From here, we jump ahead to Tom’s tuxedoed arrival at the Rourke apartment. She giddily answers the knock, expecting it to be Sean — and is surprised to see his creepy chin-strapped cousin instead. Tom tells her… well, he doesn’t tell her anything really — just that Sean ain’t comin’. He then proceeds to take her out to the University Ball himself! What a dick.
Well — hold that thought, because as they dance the night away, Maeve draws in for a kiss. It’s here that Tom’s conscience gets the better of him, and he comes clean about what actually happened to Sean that night. He isn’t standing her up… he is resting and recovering after having been run off the road by a lunatic. This… somehow ingratiates Tom as Maeve’s “best friend”. So… did he just get “friend-zoned”? I dunno… in any event, this is where we exit.

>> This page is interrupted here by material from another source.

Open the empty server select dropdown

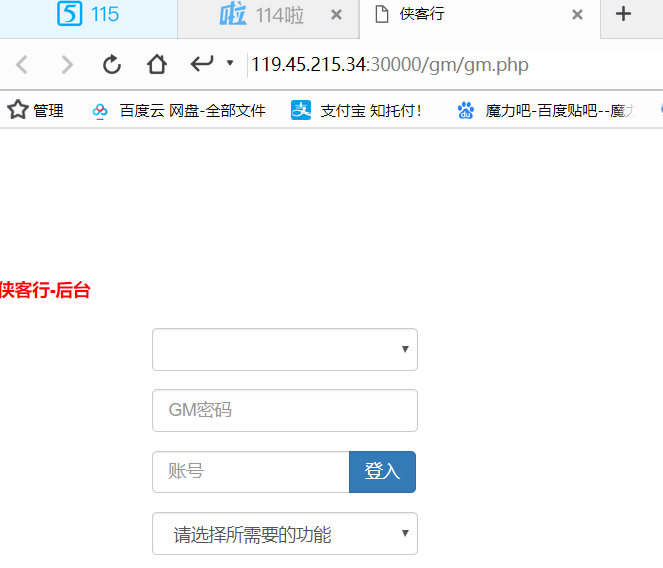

Well — this is going to sound like a negative, but I assure you it’s not — but, this may as well have been a Wolverine story. That is to say, I enjoyed it — I just don’t have a whole heckuva lot to say about it.

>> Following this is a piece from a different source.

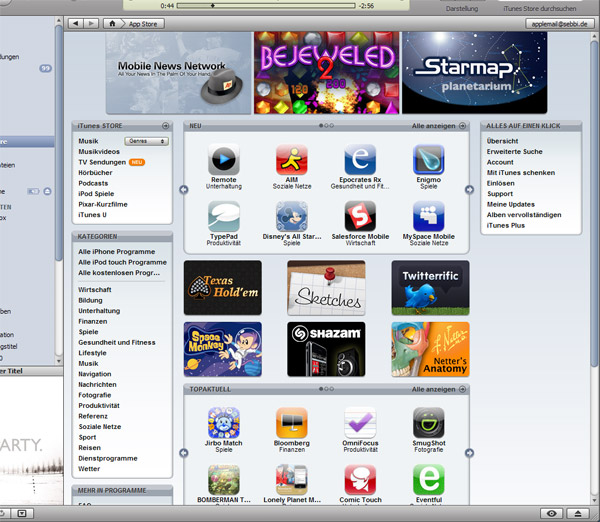This screenshot has height=522, width=600.
Task: Click the Erweiterte Suche link
Action: tap(514, 152)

We could talk a little bit about the Rourke-Cassidy relationship though… as, I doubt we’ll be doing a whole lot of that anytime soon? Now, if you’re even in the least bit X-Savvy… you’ll immediately realize that Maeve Rourke is Theresa’s (Siryn) mother. What you may not know is that this little Vignette is actually her first appearance. So, hey — if you have a copy, make sure you get it slabbed just in case there’s a low-effort, half-assed, retweet-bait Disney+ “Story of Siryn” series in the works!
The Sean/Maeve relationship wasn’t really x-plored all that much over the years (outside of their having a daughter) — in fact, if the Marvel Wiki is to be trusted (insert snarky comment about how only movie-related stuff gets updated over there here), Maeve’s only ever appeared on panel four times… well, three times, actually – the fourth and final appearance (in an unnecessary issue of the even more unnecessary Uncanny X-Men: First Class series) was as a g-g-g-g-g-ghost. Saddest (but unsurprising) part of this is, despite the fact that she’s only ever appeared four times… they still couldn’t keep her story (or even her damned hair color) straight!

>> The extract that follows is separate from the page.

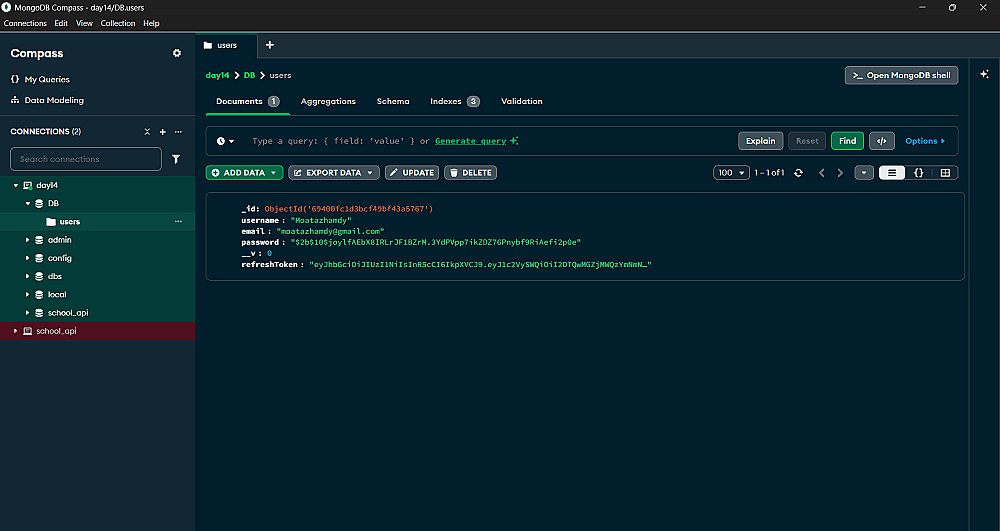Collapse all connections icon
Screen dimensions: 1000x531
click(x=147, y=131)
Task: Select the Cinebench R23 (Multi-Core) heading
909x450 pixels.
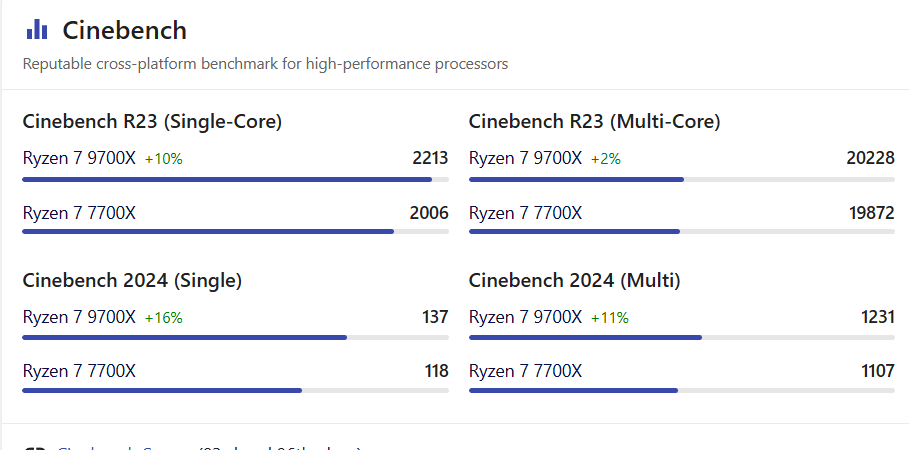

Now, we know that she will ultimately choose Sean. Depending on which of these few issues you refer to, you’ll find out that they will wed, and shortly into their marriage, Sean will be accepted into Interpol. While he’s away, Maeve will give birth to their daughter (Sean didn’t even know they were expecting), and be killed in an IRA bombing. Black Tom would “adopt” Theresa — and keep her true parentage a secret from everybody until she grew into a young adult.
Boy… I’m really struggling to find something to say here, vamping for word count is never a good look — maybe that’s why nobody follows what I do anymore! I think we’ll just leave it here. This was a good story — a fun story — just not a story that inspires all that much in the way of discussion… not that they all have to, of course. Worth a look!